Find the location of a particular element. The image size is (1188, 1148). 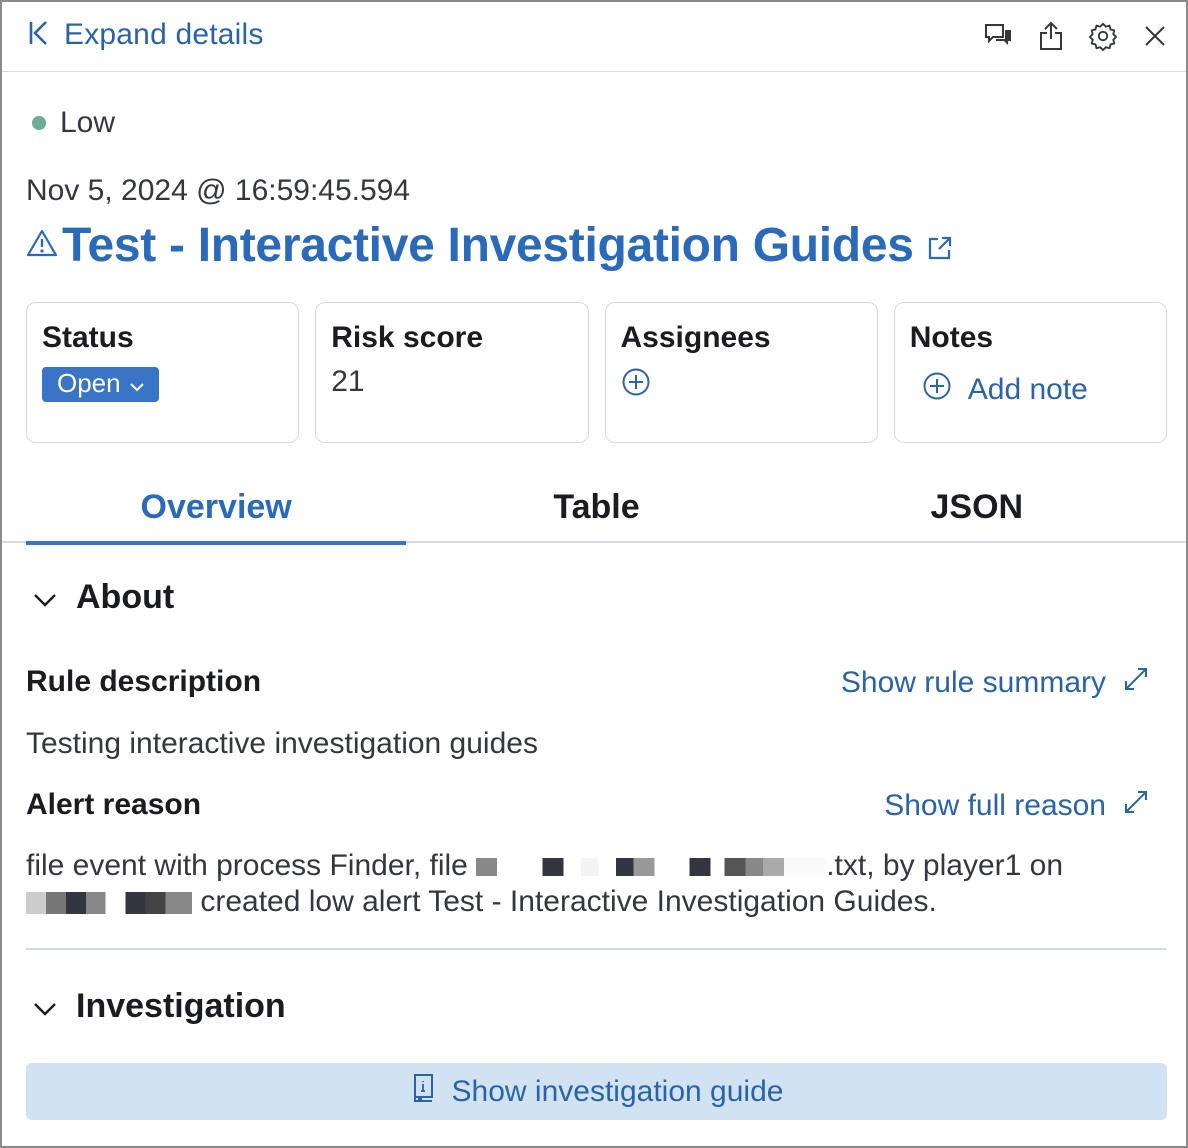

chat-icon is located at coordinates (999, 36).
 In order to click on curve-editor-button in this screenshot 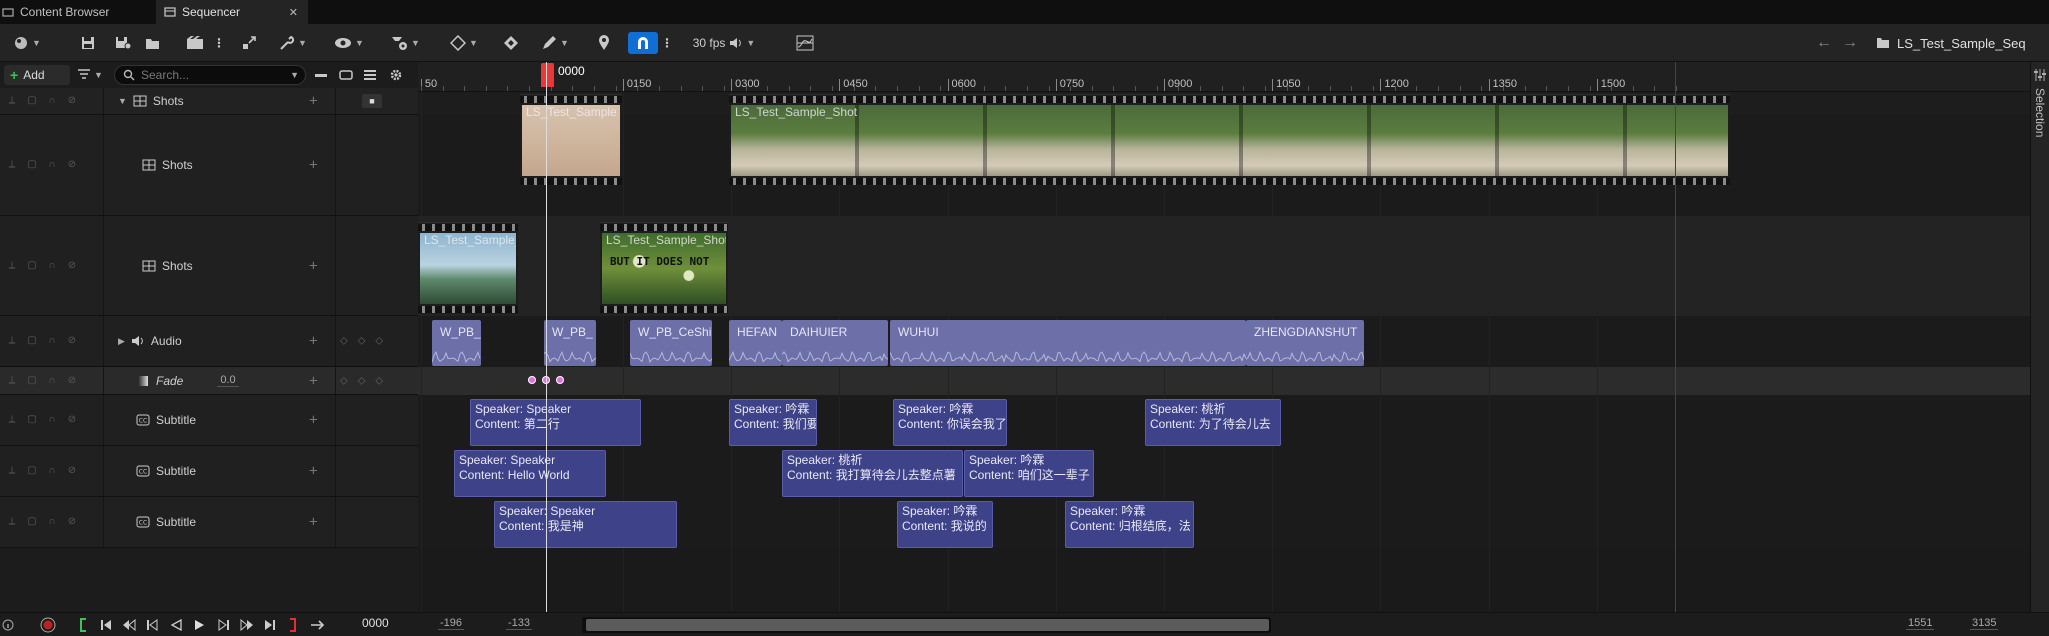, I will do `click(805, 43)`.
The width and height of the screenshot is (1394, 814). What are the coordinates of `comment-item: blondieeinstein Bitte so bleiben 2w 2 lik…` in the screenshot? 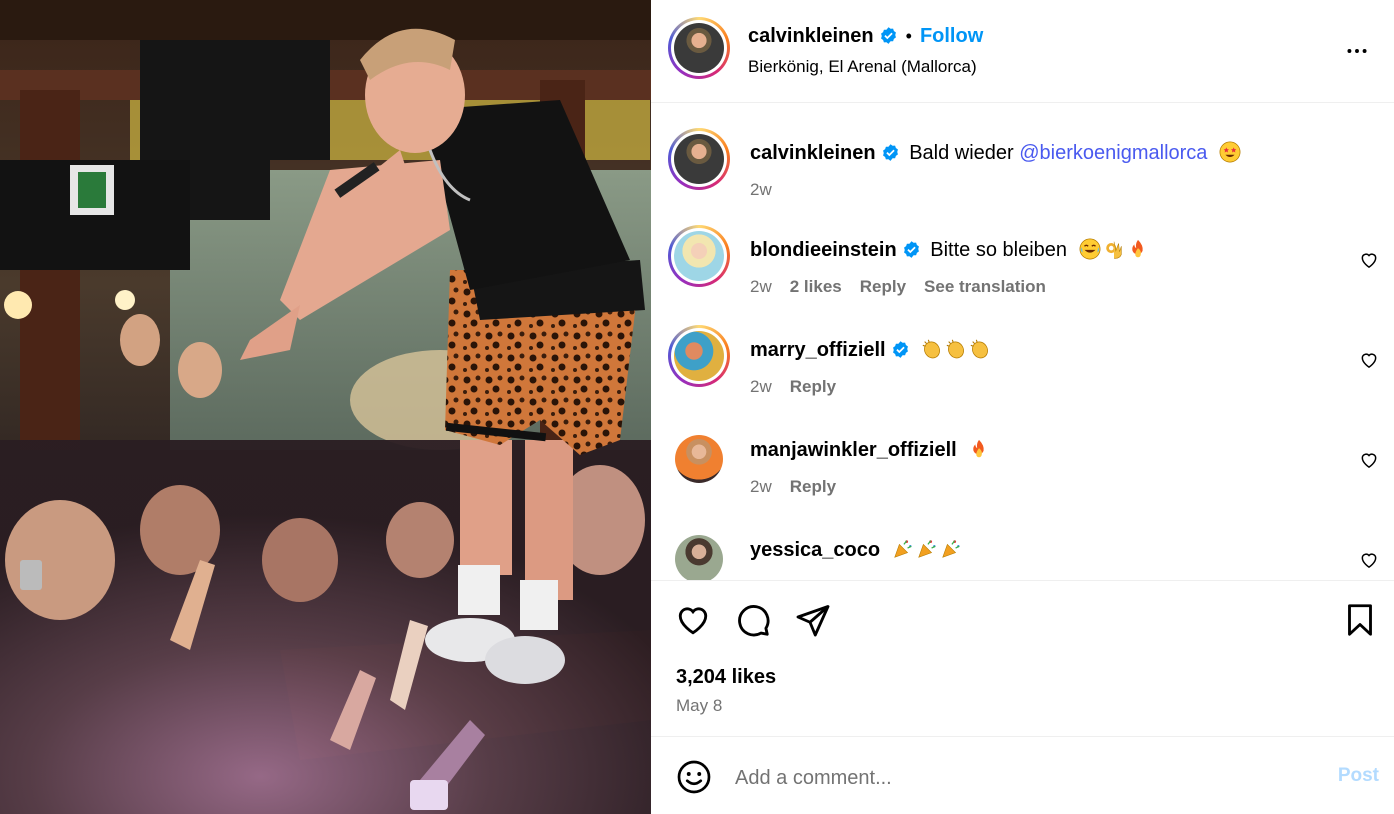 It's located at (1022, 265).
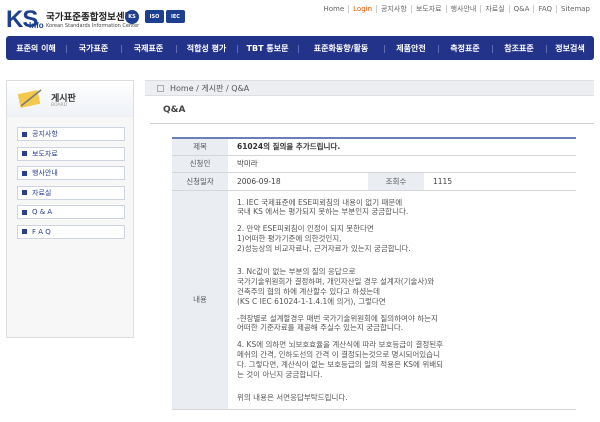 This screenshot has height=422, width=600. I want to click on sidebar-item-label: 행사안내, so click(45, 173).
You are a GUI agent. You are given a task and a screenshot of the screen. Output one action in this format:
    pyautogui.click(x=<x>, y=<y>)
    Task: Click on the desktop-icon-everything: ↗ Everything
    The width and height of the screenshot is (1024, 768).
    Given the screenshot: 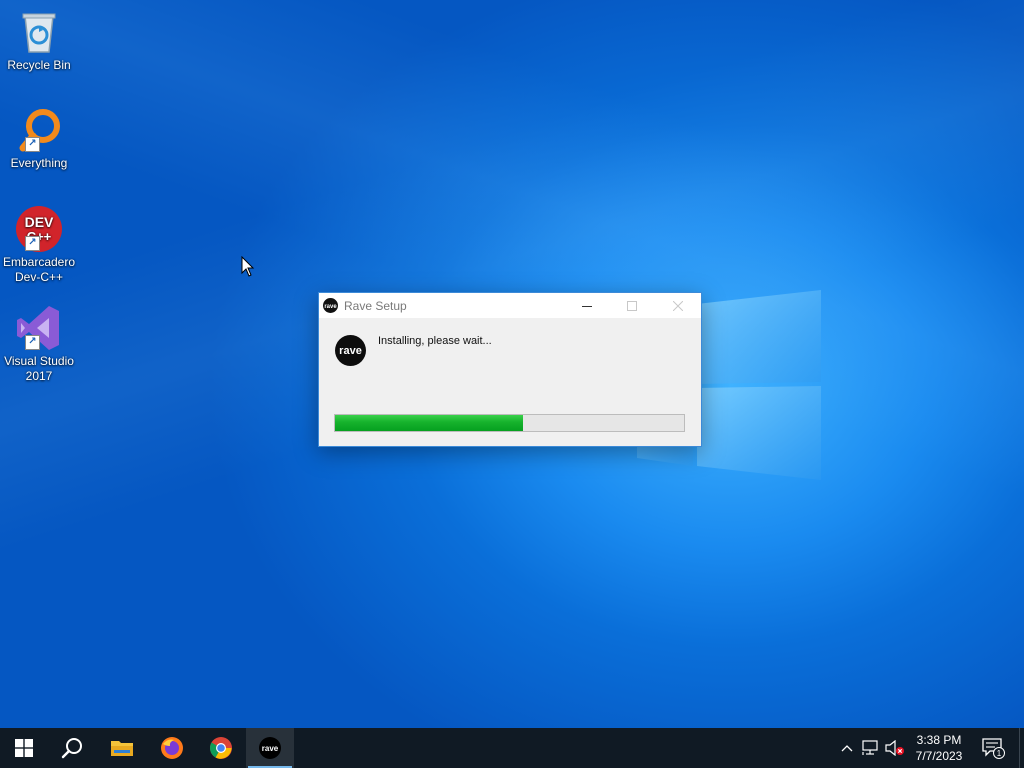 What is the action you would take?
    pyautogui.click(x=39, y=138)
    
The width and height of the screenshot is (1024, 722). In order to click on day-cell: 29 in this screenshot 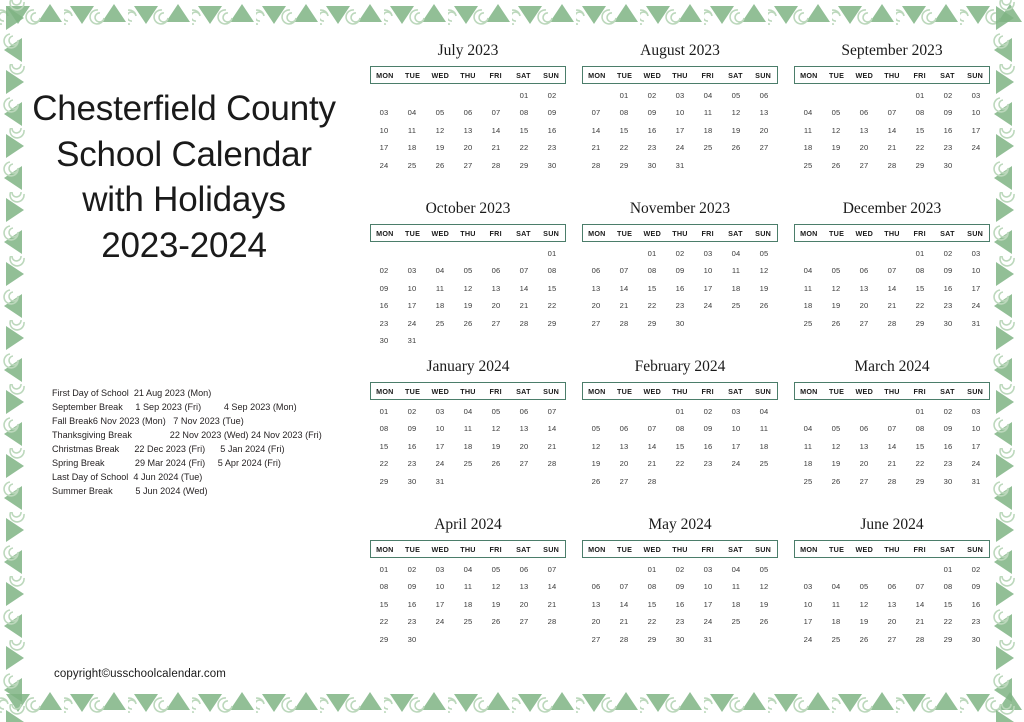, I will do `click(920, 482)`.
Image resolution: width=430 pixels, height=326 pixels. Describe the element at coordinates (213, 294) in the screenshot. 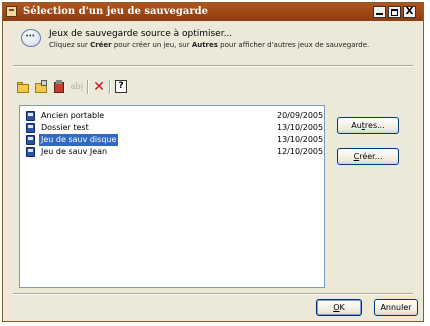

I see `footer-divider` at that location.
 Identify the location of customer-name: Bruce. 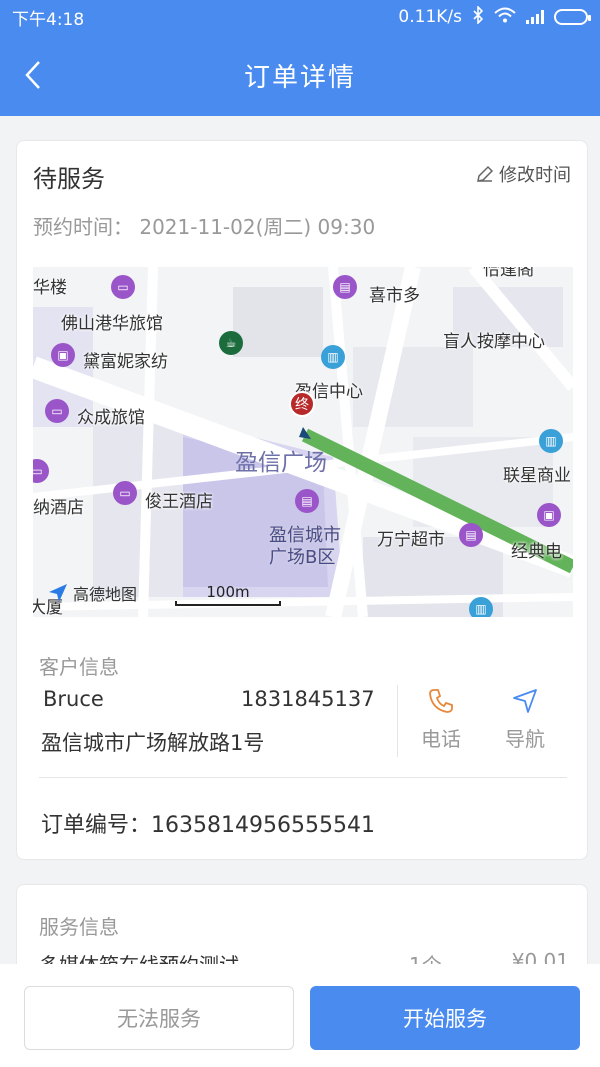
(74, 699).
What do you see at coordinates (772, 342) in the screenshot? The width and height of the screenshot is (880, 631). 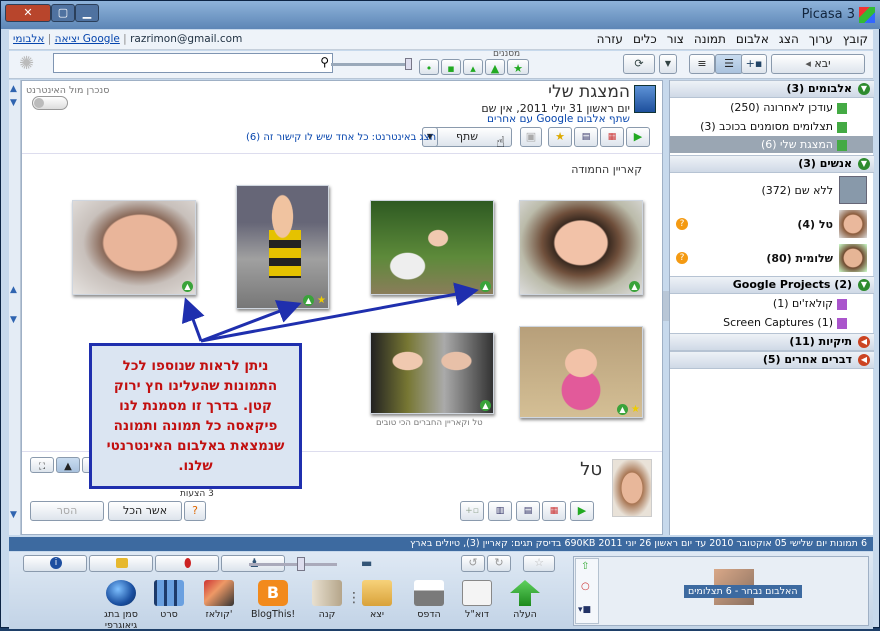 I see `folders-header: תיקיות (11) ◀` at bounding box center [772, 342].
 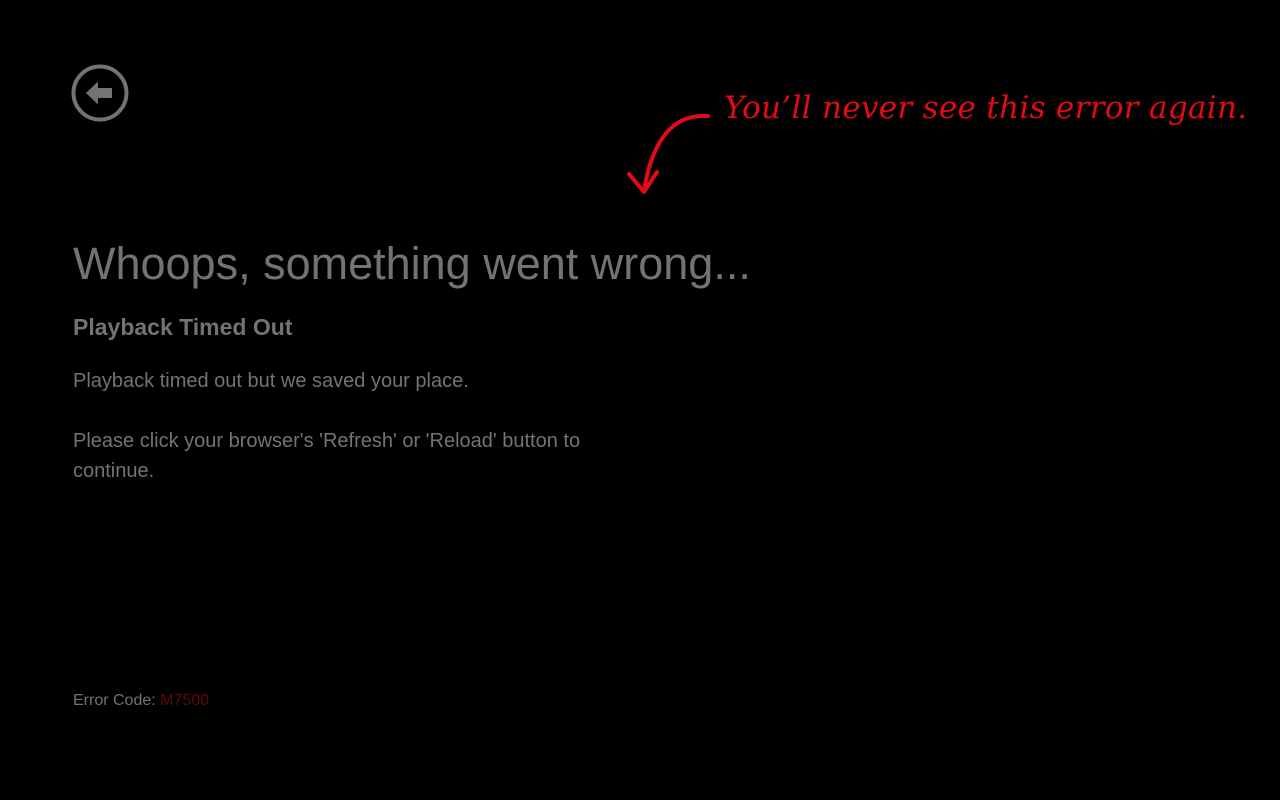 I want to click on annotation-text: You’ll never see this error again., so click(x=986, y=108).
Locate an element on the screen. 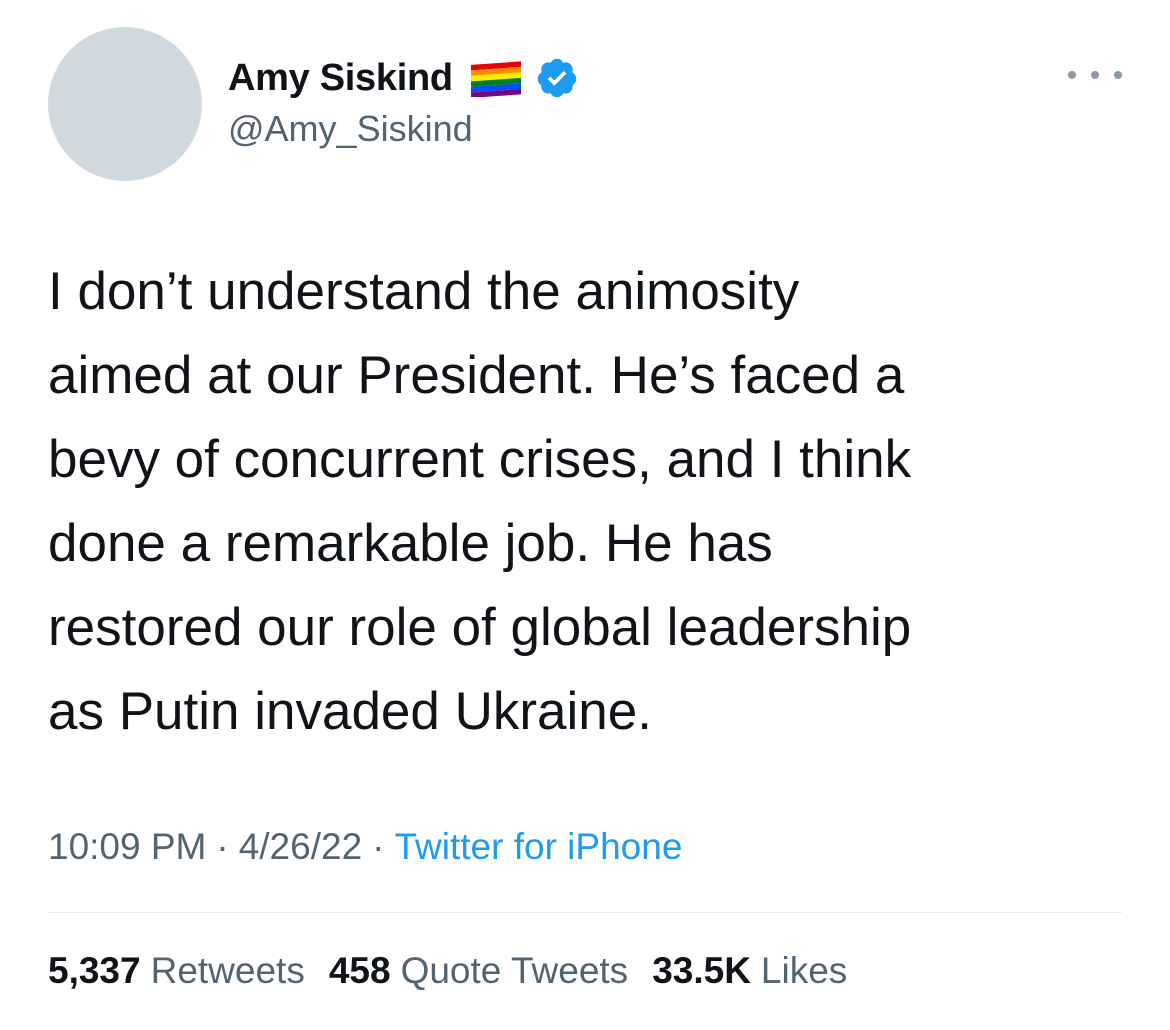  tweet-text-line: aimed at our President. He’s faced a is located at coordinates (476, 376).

○ ○ ○ ○ ○ ○ ○

From the records, copy out each line that contains the string "icon".

ANSWER AREA
chat-icon is located at coordinates (999, 36).
    Task: Click on the desktop-icon-everything: ↗ Everything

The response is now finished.